A exoneração de Cintra foi motivada por uma sequência de desentendimentos, inclusive com o próprio Bolsonaro, mas a gota d'água decorreu de uma palestra do secretário adjunto, Marcelo de Souza Silva, onde o subordinado de Cintra anunciou a alíquota de 0,4% que estaria na base da eventual criação do novo imposto sobre transações financeiras.
Guedes, ministro da Economia, havia dito, em entrevista ao Valor publicada na edição de segunda feira, que a proposta de reforma tributária, que seria em breve enviada ao Congresso Nacional, traria uma "escadinha" para o imposto sobre transações financeiras, o sucedâneo da CPMF: "Se quiser alíquota de 0,2% de imposto podemos baixar a [contribuição previdenciária sobre a folha de salário das empresas] de 20% para 13%; se quiser pagar 0,4% você já consegue derrubar a CSLL; e se quiser pagar 1% você acaba com o IVA [Imposto sobre Valor Agregado, cuja criação também consta do projeto do governo]".

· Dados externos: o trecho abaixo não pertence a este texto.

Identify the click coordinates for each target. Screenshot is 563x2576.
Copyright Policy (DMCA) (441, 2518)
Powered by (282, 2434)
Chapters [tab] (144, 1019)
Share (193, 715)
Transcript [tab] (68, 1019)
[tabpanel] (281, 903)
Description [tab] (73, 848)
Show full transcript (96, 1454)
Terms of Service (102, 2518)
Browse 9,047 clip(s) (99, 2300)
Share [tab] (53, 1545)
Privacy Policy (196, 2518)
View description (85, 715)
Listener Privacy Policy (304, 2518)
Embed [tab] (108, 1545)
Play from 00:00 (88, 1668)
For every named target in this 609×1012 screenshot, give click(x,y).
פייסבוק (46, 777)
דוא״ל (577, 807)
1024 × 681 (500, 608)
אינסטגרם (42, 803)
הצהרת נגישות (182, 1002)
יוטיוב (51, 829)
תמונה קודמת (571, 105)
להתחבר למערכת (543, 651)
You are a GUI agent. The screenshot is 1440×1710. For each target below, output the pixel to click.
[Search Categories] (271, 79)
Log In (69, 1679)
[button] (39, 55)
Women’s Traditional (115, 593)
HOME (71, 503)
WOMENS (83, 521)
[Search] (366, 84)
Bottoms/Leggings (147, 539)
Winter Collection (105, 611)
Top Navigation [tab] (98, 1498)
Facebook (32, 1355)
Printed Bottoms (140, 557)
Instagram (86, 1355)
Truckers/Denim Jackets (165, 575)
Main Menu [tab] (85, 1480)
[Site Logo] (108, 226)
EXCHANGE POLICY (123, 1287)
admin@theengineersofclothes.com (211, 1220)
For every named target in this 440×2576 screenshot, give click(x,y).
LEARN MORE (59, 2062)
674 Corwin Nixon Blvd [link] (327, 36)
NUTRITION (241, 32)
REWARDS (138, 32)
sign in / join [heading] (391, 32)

O ministro estava construindo um discurso de, com o novo tributo, "desonerar a folha de pagamento, o imposto mais perverso, cruel e com pior efeito cumulativo". Na linha da defesa da recriação da CPMF, ele calculou inclusive o efeito cumulativo da contribuição previdenciária sobre a folha de salário das empresas e o comparou ao efeito cumulativo do novo tributo. "Quando você pega uma cadeia com dez elos, o efeito cumulativo [do imposto sobre transações financeiras] é 4,5%. E o efeito cumulativo sobre a folha de pagamento [INSS] é de 14%", disse o ministro.
A apresentação do secretário adjunto subverteu a ordem hierárquica - apenas Cintra e Guedes estavam qualificados para decidir e anunciar uma ideia ainda em discussão que não tinha definido, sequer, o nome do tributo e sua natureza, se é imposto ou contribuição.
Faz uma enorme diferença a sua natureza: se for imposto, é repartido com os Estados e municípios. Já uma contribuição destina as receitas apenas para a União.
Se Guedes, depois de um recuo estratégico, não conseguir demover Bolsonaro, não haverá desoneração da folha.